December 14, 1954 - April 1, 1993
Alan Kulwicki
(Photo; "AlanKulwickiSearsPoint1991" by jbspec7)
1992 Winston Cup Champion.
Kulwicki did not change his spending habits after winning the 1992 championship. "The only thing I really wanted to buy was a plane", he said, "but it turns out Hooters has a couple I can use."
Kulwicki died in an airplane crash on Thursday April 1, 1993. He was returning from an appearance at the Knoxville Hooters in a Hooters corporate plane on a short flight across Tennessee before the Sunday spring race at Bristol. The plane slowed and crashed just before final approach at Tri-Cities Regional Airport near Blountville. The National Transportation Safety Board attributed the crash to the pilot's failure to use the airplane's anti-ice system to clear ice from the engine inlet system.
Kulwicki was buried at St. Adalbert's Cemetery in Milwaukee in a family plot with his mother and brother.

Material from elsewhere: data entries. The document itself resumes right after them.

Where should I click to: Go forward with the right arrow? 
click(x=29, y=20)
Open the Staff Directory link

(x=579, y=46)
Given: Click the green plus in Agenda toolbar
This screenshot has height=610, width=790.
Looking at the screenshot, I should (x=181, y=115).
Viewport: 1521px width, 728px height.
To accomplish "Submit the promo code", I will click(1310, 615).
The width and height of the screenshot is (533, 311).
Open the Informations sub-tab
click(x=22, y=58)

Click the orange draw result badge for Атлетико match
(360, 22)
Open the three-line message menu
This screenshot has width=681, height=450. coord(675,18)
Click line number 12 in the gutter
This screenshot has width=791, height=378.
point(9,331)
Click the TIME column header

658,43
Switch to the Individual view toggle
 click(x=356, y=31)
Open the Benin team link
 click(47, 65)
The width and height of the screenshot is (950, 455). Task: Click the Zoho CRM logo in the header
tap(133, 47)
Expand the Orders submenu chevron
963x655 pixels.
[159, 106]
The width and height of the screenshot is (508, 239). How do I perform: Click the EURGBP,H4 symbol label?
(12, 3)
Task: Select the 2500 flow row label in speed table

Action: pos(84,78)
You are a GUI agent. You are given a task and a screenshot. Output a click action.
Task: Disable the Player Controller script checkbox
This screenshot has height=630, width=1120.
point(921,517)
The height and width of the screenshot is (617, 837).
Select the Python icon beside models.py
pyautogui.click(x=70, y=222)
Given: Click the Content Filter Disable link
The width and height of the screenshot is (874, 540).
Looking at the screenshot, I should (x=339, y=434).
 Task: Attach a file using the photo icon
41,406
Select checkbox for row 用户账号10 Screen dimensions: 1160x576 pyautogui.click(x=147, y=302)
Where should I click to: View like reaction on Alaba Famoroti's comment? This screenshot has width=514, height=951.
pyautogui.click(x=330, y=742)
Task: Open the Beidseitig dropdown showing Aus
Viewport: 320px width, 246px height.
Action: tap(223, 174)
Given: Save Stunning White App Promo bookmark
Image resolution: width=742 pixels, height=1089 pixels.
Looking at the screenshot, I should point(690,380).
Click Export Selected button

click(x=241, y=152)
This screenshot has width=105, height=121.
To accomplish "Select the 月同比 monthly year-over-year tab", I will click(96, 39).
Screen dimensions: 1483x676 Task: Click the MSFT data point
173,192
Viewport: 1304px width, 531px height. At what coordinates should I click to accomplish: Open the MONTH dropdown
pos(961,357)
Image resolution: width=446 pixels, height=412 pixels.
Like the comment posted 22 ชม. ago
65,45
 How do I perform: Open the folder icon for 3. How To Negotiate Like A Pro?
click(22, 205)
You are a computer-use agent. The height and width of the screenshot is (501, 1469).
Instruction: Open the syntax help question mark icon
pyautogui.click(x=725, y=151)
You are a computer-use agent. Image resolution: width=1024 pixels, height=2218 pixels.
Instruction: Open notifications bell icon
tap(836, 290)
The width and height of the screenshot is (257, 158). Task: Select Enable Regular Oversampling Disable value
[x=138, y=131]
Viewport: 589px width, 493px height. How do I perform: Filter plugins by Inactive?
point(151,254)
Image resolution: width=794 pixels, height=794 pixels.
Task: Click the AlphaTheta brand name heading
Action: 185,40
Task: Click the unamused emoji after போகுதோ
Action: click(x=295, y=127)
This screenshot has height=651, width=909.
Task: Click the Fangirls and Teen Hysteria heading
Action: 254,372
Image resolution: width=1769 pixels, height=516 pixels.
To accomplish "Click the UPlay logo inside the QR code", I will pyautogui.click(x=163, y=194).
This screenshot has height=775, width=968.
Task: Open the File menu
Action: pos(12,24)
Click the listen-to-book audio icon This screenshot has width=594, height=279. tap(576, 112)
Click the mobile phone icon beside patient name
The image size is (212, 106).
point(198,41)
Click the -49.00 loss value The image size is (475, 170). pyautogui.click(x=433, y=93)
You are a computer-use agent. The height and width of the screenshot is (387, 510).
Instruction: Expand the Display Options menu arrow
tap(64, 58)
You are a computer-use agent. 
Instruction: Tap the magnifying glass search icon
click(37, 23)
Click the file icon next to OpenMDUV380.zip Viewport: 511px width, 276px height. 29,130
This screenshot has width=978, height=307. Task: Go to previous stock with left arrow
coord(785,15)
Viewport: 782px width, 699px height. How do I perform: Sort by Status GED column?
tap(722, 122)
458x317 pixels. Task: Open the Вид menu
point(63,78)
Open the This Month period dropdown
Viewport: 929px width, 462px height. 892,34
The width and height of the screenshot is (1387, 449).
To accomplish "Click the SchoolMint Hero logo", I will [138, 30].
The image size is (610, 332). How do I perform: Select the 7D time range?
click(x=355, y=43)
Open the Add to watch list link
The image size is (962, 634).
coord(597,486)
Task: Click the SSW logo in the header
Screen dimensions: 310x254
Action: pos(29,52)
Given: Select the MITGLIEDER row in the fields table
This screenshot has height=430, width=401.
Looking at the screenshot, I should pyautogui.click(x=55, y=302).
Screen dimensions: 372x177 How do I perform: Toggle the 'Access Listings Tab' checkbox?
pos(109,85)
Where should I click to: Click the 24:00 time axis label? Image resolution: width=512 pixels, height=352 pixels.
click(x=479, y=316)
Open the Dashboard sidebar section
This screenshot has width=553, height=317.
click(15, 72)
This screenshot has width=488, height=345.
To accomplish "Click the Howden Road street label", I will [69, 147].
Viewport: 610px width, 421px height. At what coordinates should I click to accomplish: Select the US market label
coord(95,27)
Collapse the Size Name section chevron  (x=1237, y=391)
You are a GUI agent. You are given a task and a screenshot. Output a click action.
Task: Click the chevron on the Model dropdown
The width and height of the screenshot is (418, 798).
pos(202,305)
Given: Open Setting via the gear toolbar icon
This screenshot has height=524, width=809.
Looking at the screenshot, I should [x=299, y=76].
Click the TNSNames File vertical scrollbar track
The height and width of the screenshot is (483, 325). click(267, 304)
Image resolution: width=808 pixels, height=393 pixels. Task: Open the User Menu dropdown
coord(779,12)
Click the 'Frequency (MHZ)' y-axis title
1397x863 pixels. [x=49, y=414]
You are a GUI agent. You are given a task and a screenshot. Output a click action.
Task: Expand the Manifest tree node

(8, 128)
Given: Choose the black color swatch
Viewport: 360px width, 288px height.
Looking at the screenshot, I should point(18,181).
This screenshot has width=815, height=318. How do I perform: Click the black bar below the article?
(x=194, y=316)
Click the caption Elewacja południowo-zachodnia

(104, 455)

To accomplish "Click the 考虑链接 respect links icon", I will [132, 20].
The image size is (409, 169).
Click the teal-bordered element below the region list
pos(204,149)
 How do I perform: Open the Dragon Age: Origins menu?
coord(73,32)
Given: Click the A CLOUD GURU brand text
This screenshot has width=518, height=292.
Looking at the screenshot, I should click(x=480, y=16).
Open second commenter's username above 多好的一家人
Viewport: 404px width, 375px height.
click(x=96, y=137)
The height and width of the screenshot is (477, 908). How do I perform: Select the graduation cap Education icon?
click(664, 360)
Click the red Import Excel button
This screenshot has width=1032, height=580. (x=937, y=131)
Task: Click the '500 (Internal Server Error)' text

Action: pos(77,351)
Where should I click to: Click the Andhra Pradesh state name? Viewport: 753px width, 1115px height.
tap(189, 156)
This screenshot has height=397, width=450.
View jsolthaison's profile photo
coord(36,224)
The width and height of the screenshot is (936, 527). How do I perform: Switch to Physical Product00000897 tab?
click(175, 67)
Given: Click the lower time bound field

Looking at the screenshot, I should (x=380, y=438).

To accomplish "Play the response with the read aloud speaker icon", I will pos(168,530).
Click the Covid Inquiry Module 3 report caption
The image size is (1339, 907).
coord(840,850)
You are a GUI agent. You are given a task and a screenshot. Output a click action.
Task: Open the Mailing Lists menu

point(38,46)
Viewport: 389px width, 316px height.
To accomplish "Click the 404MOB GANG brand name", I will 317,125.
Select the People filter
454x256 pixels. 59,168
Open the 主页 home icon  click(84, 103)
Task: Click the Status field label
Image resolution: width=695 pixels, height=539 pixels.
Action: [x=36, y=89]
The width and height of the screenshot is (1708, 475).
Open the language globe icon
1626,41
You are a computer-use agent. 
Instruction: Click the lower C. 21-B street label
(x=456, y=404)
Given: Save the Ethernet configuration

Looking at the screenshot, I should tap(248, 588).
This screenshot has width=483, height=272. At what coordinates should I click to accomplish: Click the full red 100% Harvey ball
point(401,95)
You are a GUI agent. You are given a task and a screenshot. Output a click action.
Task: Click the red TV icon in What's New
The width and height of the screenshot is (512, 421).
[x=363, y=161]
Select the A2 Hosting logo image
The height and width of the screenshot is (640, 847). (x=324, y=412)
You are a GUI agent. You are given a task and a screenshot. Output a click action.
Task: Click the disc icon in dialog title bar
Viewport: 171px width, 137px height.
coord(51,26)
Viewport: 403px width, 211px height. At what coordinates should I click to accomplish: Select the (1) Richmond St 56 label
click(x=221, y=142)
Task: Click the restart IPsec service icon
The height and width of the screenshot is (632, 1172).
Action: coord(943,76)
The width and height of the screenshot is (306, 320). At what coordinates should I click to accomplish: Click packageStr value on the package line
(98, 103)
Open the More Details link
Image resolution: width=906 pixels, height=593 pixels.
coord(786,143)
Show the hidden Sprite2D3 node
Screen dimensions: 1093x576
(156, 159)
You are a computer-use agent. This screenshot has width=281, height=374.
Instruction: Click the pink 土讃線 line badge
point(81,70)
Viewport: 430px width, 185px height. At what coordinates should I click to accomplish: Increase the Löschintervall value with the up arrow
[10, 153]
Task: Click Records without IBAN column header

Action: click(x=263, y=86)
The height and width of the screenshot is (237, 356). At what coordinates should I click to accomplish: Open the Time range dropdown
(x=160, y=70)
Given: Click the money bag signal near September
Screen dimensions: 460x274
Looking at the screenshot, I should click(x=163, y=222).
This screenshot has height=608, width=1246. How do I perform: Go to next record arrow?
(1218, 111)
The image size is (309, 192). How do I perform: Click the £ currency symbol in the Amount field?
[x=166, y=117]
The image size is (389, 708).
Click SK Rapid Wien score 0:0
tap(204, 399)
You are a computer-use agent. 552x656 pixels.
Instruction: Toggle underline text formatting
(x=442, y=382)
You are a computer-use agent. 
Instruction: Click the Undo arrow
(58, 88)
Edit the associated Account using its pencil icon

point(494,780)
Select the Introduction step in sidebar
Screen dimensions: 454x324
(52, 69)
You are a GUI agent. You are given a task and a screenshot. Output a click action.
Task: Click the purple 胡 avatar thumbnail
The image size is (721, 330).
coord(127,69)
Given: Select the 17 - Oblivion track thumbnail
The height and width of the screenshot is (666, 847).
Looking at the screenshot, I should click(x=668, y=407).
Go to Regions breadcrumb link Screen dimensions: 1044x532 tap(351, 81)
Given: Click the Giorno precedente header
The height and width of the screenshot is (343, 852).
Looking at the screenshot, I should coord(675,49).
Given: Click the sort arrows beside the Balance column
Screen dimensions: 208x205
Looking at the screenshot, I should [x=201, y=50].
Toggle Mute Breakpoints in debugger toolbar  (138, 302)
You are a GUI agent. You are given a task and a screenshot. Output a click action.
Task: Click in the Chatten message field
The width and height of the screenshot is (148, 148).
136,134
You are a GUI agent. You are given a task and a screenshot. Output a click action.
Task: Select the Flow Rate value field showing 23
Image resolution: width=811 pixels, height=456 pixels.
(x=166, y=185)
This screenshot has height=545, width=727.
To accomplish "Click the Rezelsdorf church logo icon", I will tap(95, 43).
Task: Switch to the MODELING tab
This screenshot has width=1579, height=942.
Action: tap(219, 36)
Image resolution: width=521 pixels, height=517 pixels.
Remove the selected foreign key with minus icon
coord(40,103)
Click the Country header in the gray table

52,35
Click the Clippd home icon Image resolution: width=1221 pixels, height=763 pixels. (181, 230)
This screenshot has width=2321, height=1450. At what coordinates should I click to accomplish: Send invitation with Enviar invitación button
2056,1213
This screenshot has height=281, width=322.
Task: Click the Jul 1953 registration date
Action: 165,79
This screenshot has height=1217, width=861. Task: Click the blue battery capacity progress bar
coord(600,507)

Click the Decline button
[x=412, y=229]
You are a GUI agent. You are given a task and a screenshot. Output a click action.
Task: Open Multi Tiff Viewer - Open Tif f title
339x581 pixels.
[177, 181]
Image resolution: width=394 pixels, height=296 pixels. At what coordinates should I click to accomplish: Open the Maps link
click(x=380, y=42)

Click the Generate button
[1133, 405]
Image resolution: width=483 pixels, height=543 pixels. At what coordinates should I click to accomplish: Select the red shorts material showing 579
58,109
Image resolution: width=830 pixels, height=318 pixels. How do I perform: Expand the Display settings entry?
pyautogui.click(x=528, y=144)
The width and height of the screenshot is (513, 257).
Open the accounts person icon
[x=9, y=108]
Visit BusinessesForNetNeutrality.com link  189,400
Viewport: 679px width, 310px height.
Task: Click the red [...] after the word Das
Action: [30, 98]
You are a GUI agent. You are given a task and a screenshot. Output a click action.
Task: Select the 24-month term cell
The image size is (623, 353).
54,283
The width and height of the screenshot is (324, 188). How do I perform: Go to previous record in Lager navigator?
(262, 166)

(Photo: royal_broil via photopin cc)
The funeral was attended by NASCAR President Bill France, Jr. and numerous drivers. Kulwicki's racecar transporter was driven from the rainy track later that Friday morning while other teams and the media watched it travel slowly around the track with a black wreath on its grille. Years later, Kyle Petty described the slow laps as "the saddest thing I've ever seen at a racetrack, we just sat and cried". Three days after Kulwicki's death, Bristol race winner Rusty Wallace honored his former short track rival by performing Kulwicki's trademark Polish Victory Lap.